LA
DISCESA DEL TEVERE CON QUELLI DEL “DIT”
Nel partire per questa
nuova avventura, non avevo la minima idea di ciò che ci aspettava.
Avevamo già, mia moglie
ed io, una discreta esperienza di voga, ma per lo più ci eravamo formati sul
lago o in mare. Pensavamo anche di aver compiuto una piccola impresa quando
avevamo circumnavigato l’isola d’Elba in una settimana, in piena autonomia e
dormendo sulle spiagge.
Ripensandoci a mente
fredda, quella come altre nostre precedenti avventure avevano la comune caratteristica
di essersi svolte in mare ed in periodi tipicamente estivi; alla luce dei
prossimi accadimenti, questi particolari sono risultati niente affatto
trascurabili.
I nostri sono due kayak
sit on top della Ocean di circa 4,20 metri piuttosto larghi e discretamente
pesanti (in specie il mio), molto comodi per stivarci ogni ben di dio poiché
corredati di ampi gavoni, ma forse più adatti al campeggio nautico che alla
navigazione fluviale (di ciò ci siamo accorti al primo trasbordo).
I
nostri stupendi attrezzi
Al di là di queste
prime considerazioni, il nostro entusiasmo era alle stelle quando siamo partiti
da casa per raggiungere Città di Castello, punto di raduno iniziale e non è
calato neanche quando, una volta arrivati sul posto, abbiamo visto che la sede
del circolo canoa che doveva ospitarci era in realtà un cantiere in
costruzione; perciò anche le più banali operazioni burocratiche dovevano essere
svolte all’aperto. Per giunta aveva cominciato a piovere. Non convinti della
possibile sistemazione al coperto che ci veniva offerta (in realtà non avevamo
neanche insistito per capire dove fosse la sistemazione stessa), abbiamo
piantato la tenda prima di cena, proprio davanti la prima rapida che avremmo
dovuto attraversare.
• • • • • • •
#### CONSEGNA:
Trascrivi senza modifiche il passo del racconto sulla discesa del Tevere da "Avevamo già, mia" a "trascurabili.".

#### DATI FORNITI:
• • • • • • •
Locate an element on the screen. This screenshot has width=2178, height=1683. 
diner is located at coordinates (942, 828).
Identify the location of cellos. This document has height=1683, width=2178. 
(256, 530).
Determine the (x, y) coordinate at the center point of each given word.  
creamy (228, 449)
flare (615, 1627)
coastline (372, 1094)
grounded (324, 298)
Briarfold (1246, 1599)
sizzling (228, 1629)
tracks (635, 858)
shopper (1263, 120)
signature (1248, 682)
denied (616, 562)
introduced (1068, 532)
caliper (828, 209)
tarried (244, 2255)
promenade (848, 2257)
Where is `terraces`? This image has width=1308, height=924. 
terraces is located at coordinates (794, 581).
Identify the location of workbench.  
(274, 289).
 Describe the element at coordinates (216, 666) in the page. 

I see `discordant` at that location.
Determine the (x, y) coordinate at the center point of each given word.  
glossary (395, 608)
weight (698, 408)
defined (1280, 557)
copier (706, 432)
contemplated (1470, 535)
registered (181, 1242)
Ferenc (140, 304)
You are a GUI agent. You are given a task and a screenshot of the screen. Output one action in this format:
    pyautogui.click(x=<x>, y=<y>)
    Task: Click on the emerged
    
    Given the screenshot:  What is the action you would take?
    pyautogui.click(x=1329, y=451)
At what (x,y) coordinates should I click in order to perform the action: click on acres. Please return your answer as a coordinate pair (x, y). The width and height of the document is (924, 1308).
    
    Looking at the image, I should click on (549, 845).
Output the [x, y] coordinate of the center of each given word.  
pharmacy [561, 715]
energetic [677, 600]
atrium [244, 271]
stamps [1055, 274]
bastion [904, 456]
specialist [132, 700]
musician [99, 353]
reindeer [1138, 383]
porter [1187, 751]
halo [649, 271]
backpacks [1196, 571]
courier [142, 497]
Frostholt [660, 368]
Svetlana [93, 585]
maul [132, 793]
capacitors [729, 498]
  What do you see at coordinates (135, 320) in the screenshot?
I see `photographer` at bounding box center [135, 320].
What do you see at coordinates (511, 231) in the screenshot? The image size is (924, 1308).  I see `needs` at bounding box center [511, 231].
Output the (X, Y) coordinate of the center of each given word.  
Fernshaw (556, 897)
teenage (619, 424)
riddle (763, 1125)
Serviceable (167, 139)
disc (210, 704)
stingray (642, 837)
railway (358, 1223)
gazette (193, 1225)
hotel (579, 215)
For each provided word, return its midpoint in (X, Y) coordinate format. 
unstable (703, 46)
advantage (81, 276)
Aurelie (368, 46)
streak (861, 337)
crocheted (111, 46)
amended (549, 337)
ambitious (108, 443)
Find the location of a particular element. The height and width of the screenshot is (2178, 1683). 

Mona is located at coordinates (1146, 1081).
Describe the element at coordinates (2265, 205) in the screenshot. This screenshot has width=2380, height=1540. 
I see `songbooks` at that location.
• • • • • • •
#### RISULTATO:
Avevamo già, mia moglie
ed io, una discreta esperienza di voga, ma per lo più ci eravamo formati sul
lago o in mare. Pensavamo anche di aver compiuto una piccola impresa quando
avevamo circumnavigato l’isola d’Elba in una settimana, in piena autonomia e
dormendo sulle spiagge.
Ripensandoci a mente
fredda, quella come altre nostre precedenti avventure avevano la comune caratteristica
di essersi svolte in mare ed in periodi tipicamente estivi; alla luce dei
prossimi accadimenti, questi particolari sono risultati niente affatto
trascurabili.